Tearful remembrances

President Bush said the execution showed “the evil nature of the enemy we face.”

“They’re trying to get us to retreat from the world,” Bush said. “America will not retreat. America will not be intimidated by these kinds of extremist thugs. May God bless Paul Johnson.”

Johnson’s family in Galloway Township, N.J., said authorities worked as hard as they could to rescue him, and that his slaying did not dampen their respect for his adopted country.

“Paul considered Saudi Arabia his home. He loved the people and the country,” said an FBI agent speaking on behalf of Johnson’s relatives.

“They also know this act of terrorism was committed by extremists and does not represent the Saudi Arabia that Paul often spoke and wrote about to his family,” said Joseph Billy Jr., special agent in charge of the FBI’s Newark office.

John Hayes, a childhood friend of Johnson’s, was overcome with emotion.

“It’s just unbelievable.

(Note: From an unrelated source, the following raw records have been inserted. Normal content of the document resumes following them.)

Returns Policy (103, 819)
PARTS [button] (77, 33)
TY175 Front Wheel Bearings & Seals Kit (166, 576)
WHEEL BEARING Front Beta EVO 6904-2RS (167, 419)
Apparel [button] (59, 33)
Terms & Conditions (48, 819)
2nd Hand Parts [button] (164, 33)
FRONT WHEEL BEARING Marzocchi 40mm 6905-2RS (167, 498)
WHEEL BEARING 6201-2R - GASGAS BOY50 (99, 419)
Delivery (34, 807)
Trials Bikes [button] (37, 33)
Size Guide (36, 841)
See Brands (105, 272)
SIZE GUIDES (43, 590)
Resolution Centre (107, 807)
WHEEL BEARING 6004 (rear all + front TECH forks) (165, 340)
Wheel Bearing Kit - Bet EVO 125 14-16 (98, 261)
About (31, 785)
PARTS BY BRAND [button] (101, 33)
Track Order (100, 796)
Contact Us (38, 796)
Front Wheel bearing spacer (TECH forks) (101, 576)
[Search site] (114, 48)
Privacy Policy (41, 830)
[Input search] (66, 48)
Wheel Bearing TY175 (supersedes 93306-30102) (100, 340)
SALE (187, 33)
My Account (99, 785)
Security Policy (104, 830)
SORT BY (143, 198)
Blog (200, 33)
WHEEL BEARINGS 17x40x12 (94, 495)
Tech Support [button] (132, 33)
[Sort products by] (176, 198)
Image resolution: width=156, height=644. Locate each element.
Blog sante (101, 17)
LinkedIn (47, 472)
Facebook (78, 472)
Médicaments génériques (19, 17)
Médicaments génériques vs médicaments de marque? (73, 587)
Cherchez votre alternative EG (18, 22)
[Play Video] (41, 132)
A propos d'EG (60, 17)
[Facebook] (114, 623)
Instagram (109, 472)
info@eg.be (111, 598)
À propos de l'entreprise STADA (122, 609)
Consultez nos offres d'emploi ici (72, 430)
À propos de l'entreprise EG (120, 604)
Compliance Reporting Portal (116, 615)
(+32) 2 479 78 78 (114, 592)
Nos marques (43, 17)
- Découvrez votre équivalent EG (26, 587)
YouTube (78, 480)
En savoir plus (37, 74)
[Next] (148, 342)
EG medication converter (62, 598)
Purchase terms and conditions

He didn’t deserve that,” said Hayes, 50. “This man wasn’t even fighting a war over there.”

Riyadh shootout

Shortly after discovering Johnson’s body 20 miles north of the capital, Saudi police swooped down on the al-Malz neighborhood in central Riyadh and exchanged fire with al-Qaida suspects.

Saudi officials in Washington said on condition of anonymity that five Saudi security officers were killed in the gunbattle. Two suspects escaped, said one Saudi security official who took part in the raid.

A U.S. official, who spoke on condition of anonymity, confirmed that al-Moqrin, 31, was one of the dead. A Saudi official said forensic tests would be conducted on the body to confirm his identity.

Saudi security officials say al-Moqrin trained with Saudi exile Osama bin Laden in Afghanistan and later fought in Bosnia and Algeria. Known as a smart and brutal tactician, al-Moqrin became the most-wanted militant in Saudi Arabia. A senior Saudi official in Washington identified the other militants killed Friday as:

l Turki al-Sahaid, said to have been involved in the May 29 shooting and hostage-taking attack on the oil hub of Khobar that killed 22 people, most of them foreigners;

  • Faisal Abdulrahman Abdullah al-Dakheel, on the government’s list of 26 most-wanted militants;
  • Rakan al-Sakhain, the second most-wanted man and an alleged associate of the mastermind of the bombing of the USS Cole in Yemen’s port of Aden in October 2000;
  • and Ibrahim al-Drhaim.

Westerners targeted

Johnson is the second American to be kidnapped and beheaded in the Middle East in just over a month.

American businessman Nicholas Berg was beheaded by his captors in Iraq, and his last moments later appeared on a videotape posted on an al-Qaida-linked Web site. His body was found May 8. U.S. officials say al-Qaida-linked Muslim militant Abu Musab al-Zarqawi may have been Berg’s killer.

Johnson was seized on June 12, the same day that Islamic militants shot and killed Kenneth Scroggs of Laconia, N.H., in his garage in Riyadh.

Scroggs worked for Advanced Electronics Co., a Saudi firm whose Web site lists Lockheed Martin among its customers. The office number on Johnson’s business card was for Advanced Electronics.

The same week as Scroggs’ death, militants shot and killed another American, Robert Jacobs, and an Irish citizen in Riyadh.

It appears that Jacobs was also decapitated after being shot to death. Video shows his attackers bent over his body, making a sawing motion near the head, though there was no confirmation.